The New York State Psychiatric Institute has been conducting a study, expected to be finished in 2025, testing the effect of ketamine on tinnitus. The human trial is based on previous studies that found "ketamine, which an antagonist at the NMDA receptor, increases GABA levels in the brain in participants with depression."
Researchers theorize that many people with tinnitus also suffer from depression and anxiety. Since ketamine is known to reduce depression, which condition can unmask the symptoms of tinnitus, then perhaps relieving depression with ketamine can lessen the perception of tinnitus.

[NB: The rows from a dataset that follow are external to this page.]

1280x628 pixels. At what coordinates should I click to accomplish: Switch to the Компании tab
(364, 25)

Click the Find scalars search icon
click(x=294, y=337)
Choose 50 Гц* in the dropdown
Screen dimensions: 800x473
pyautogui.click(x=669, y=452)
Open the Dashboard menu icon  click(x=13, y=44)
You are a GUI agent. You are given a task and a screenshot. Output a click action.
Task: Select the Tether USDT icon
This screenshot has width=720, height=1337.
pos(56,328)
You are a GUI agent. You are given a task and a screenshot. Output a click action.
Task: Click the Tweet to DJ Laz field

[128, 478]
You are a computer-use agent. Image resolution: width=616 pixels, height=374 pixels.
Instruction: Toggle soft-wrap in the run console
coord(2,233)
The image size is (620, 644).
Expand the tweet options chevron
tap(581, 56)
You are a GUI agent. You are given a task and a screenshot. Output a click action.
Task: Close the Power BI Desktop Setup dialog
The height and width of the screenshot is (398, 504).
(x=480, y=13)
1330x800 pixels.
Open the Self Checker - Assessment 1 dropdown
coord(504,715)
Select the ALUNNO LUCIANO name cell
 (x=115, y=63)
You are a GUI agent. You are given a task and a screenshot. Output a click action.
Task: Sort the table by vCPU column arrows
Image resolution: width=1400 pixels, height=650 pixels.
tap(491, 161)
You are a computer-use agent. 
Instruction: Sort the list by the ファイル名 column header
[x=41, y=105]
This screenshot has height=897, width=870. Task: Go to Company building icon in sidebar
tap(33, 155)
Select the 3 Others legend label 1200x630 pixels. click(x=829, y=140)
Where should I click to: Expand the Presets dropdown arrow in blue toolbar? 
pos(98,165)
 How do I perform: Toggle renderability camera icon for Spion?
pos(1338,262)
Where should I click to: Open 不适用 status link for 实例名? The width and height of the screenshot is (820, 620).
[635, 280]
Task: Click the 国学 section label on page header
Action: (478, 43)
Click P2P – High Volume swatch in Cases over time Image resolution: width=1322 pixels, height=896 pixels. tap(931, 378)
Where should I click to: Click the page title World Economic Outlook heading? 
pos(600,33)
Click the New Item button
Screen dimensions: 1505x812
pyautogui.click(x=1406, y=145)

The study's principal investigator, Diana Martinez, MD, Professor of Psychiatry at Columbia University Irving Medical Center, puts it this way:
For many, tinnitus has an important affective component to it, with distress and co-morbid symptoms of depression and anxiety. The onset and severity of tinnitus can correlate with stressful events, and it has been posited that stress lowers the threshold of perception, and unmasks tinnitus. Tinnitus then triggers more anxiety and depressed mood, which in turn reinforces the symptoms. An advantage of ketamine may be its effect on depression and anxiety, in addition to tinnitus, to interrupt this cycle.She adds that "the goal of this study is to perform a proof-of-concept preliminary study of ketamine in tinnitus associated with sensori-neural hearing loss. This will be studied both in participants who report depressed mood and anxiety and those who do not. MRS imaging will be used to assess ketamine-induced changes in GABA in the auditory cortex."